Sweden and its approach to pandemic has become a Rorschach test for people’s views on COVID-19 restrictions. If you think that lockdowns, travel bans, and mask mandates were the right approach, then you probably see Sweden as failure. Unlike almost every other wealthy nation, it held off doing those things. And the result was a much higher death rate than its neighbors Norway and Denmark. Approximately 13,000 Swedes have died since the beginning of the pandemic — half of them in nursing homes. In comparison, only about 700 Norwegians have died of COVID-19.
But Sweden’s death rate is lower than other European countries that locked down and required masks, like France, Italy, and Spain. So if you aren’t a fan of those policies, you probably see Sweden’s light touch as a success story.
What do the Swedes themselves actually think?
Journalist Mallory Pickett, who recently wrote “Sweden’s Pandemic Experiment” in the New Yorker, says the country’s coronavirus response was led by top epidemiologist Anders Tegnell, who didn't agree with the idea of a lockdown.
“He and his colleagues really felt that from a public health perspective that the lockdowns didn't make sense. If they closed down the schools, then they would lose a huge amount of their health care workforce because they would be at home taking care of their kids,” she says.
Instead, the country’s strategy surrounded physical distancing, limiting large gatherings, and staying home while you’re sick.

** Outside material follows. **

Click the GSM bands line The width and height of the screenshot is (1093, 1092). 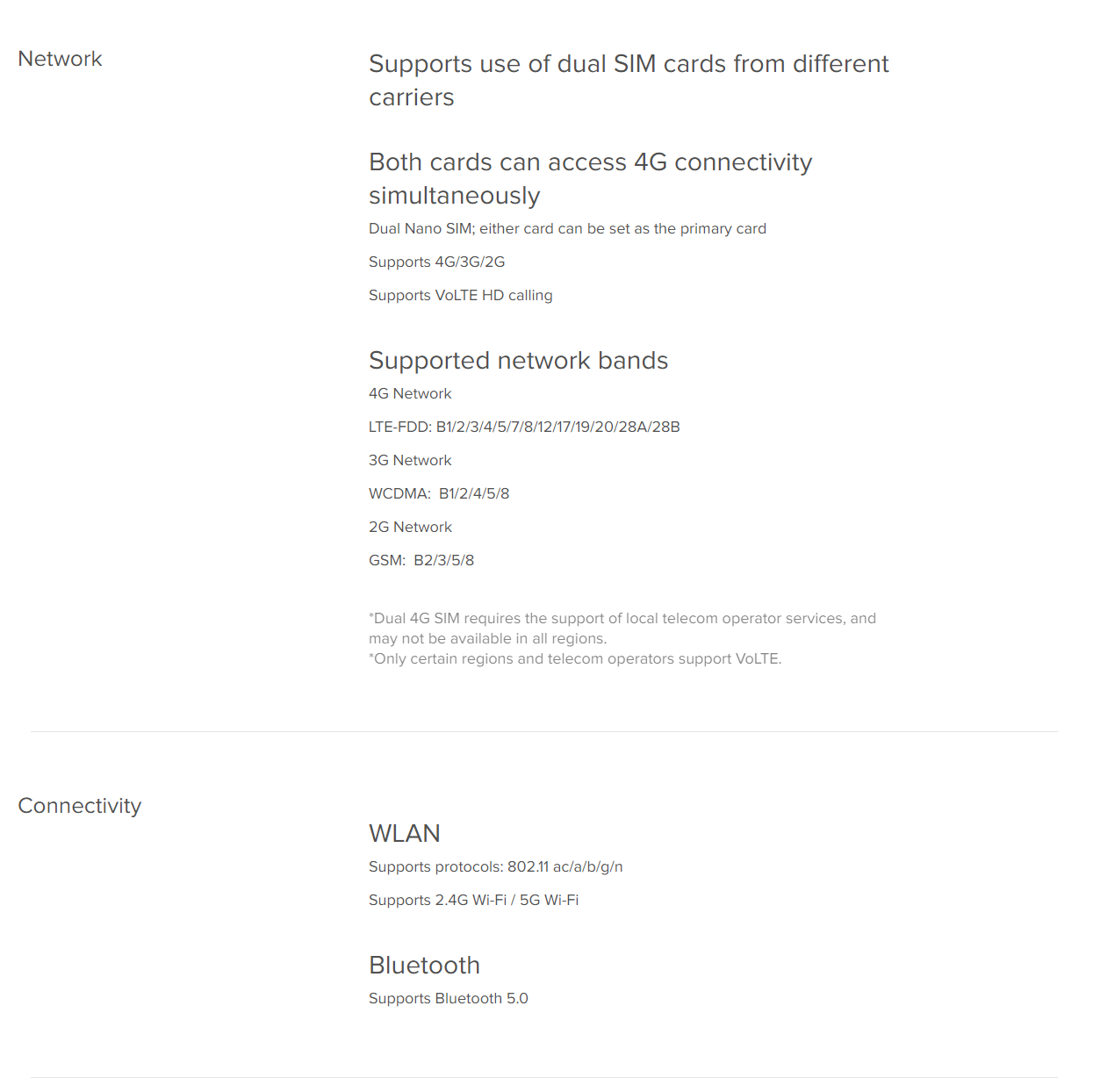[421, 561]
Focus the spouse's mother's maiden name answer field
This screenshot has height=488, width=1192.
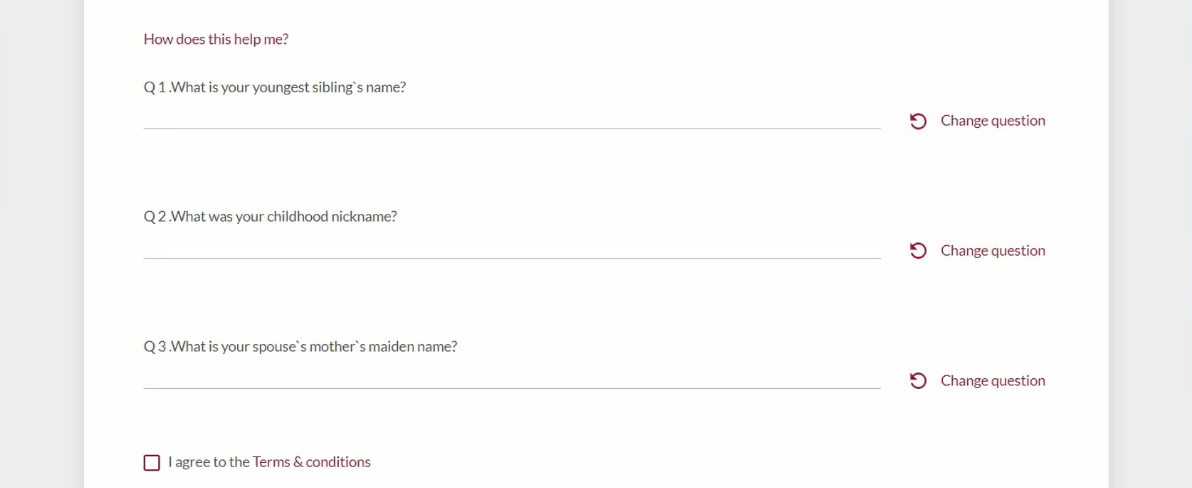511,378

Public health officials did not embrace the idea of masks or asymptomatic spread — at least until the winter COVID-19 surge.
“Over the winter and the Christmas holidays, it really did get very bad. And around that time, the strategies did change a little bit. There were some sort of regional lockdowns, and masks are now recommended but in a very limited sense. It's on public transportation during rush hour, and only for people of a certain age.”
Pickett’s father-in-law lives in Sweden, and she says he has a severe lung condition, but he skirted public health recommendations over the past year.
“He and my mother-in-law were not wearing masks. They were still having their friends over for dinner parties, and just really couldn't be convinced to wear masks and stop doing that,” she says. “Up until very recently, I would say when the health agencies started recommending people to wear masks, masks were something that was sort of hard for us to even talk about because we would just get into the same debates about the evidence for and against masks over and over again.”
Pickett says it’s still unclear why the pandemic wasn’t as bad as it was in other regions, such as California. And now, studying how different regions responded to the pandemic might be crucial to future pandemic preparedness.
“I think there are clearly things about the Swedish strategy that have failed but … it could be that Sweden, just by limiting large gatherings and really consistently recommending distancing, was able to prevent a certain number of cases just as well as countries that recommended lockdowns. It does suggest that it's worth evaluating how each country responded to the pandemic, and trying to understand why Sweden wasn't quite as bad as we maybe could have predicted.”